Audit tools have also been developed to review pediatric trauma cases flagged for adverse events and to measure best practice compliance for geriatric patients with fragility hip fractures (Curtis et al., 2017; MacDonald et al., 2018). Like our adverse event audit tool, the first iterations of these audit tools were created using a literature review, but the iterative maturation of each tool was different. The pediatric audit tool was refined using the consensus opinion of a multidisciplinary team of trauma professionals with the intent of widespread dissemination, whereas the hip fracture audit tool utilized an international cohort of orthopedic nurses to revise and establish a global standard of care and clinical practice evaluation (Curtis et al., 2017; MacDonald et al., 2018). We remained focused on institution-specific patient factors and medical decision-making to highlight the process by which other institutions may develop a mature audit tool.
Figure 3 displays the key steps of the iterative quality improvement process. Using this process, the acute kidney injury audit tool proved invaluable to the trauma program. Presentation and review of audit tool data become a routine part of trauma care, including daily multidisciplinary rounds and monthly performance improvement meetings. Furthermore, the audit tool helped bridge the gap between the performance improvement nurses and clinical providers, creating a collaborative environment in which new ideas were encouraged and prior solutions reimagined. Given the significant success of the acute kidney injury audit tool, the performance improvement team has created similar audit tools to review other medical issues (i.e., severe traumatic brain injury, shock, etc.). The audit tool had an unintended benefit that the authors had not anticipated-a change in culture. As the quality of acute kidney injury reviews increased and more members of the trauma program became involved, the team's expectations changed. The clinical providers demanded longitudinal data collection and review to assist with their clinical decisions. Moreover, longitudinal data review became a focus for all trauma leadership meetings. This surprise benefit strengthened the entire program and improved the teams' collaboration and communication.
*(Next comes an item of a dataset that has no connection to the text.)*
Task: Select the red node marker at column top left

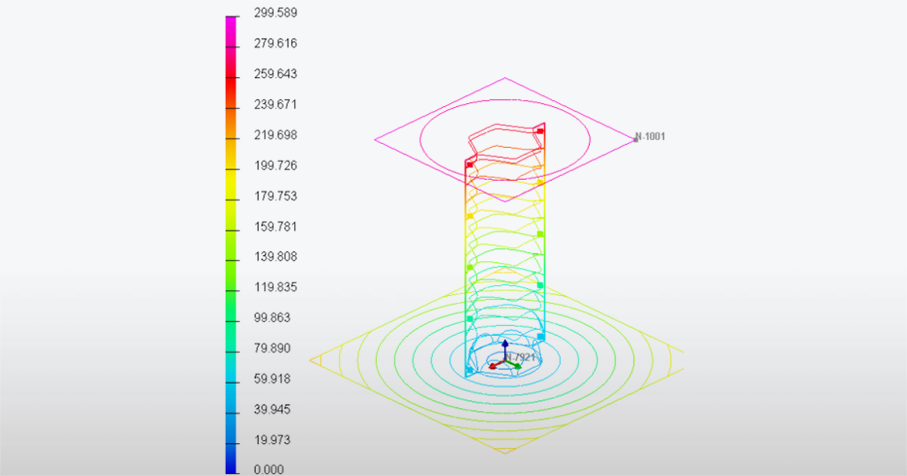Action: click(x=469, y=164)
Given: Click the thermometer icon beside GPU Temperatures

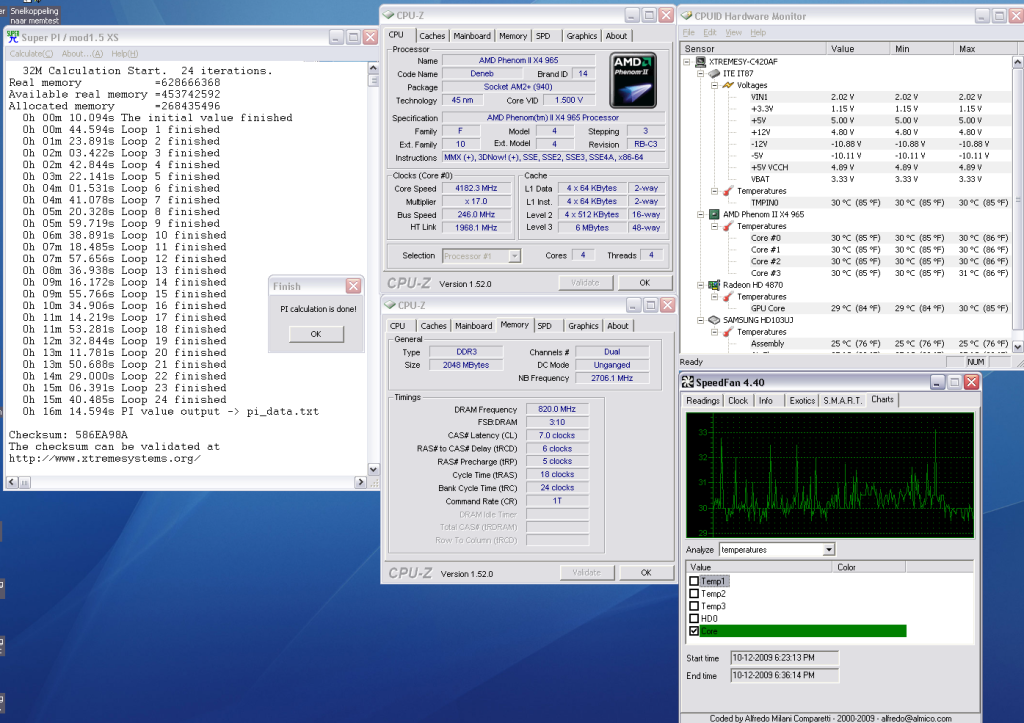Looking at the screenshot, I should 729,297.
The authors acknowledge that the O:E ratio of acute kidney injury incidence is not the most robust measure of improvement in patient care and outcomes. This article is focused on the description of a performance improvement process. The biannual TQIP O:E ratios served as signposts of the overall direction of patient care and were not meant to substitute for a powered quantitative analysis.
CONCLUSION
Standardized performance improvement processes are necessary for consistently evaluating adverse events in trauma patients. An iterative process of collaborative discussion and data review led to the implementation of an audit tool that impacted clinical care. This process can be adopted by trauma performance improvement programs seeking to positively impact patient outcomes.
Acknowledgment
Data collection and preliminary analyses were sponsored by TriStar Skyline Medical Center. This research was supported (in whole or in part) by HCA Healthcare and/or an HCA Healthcare-affiliated entity.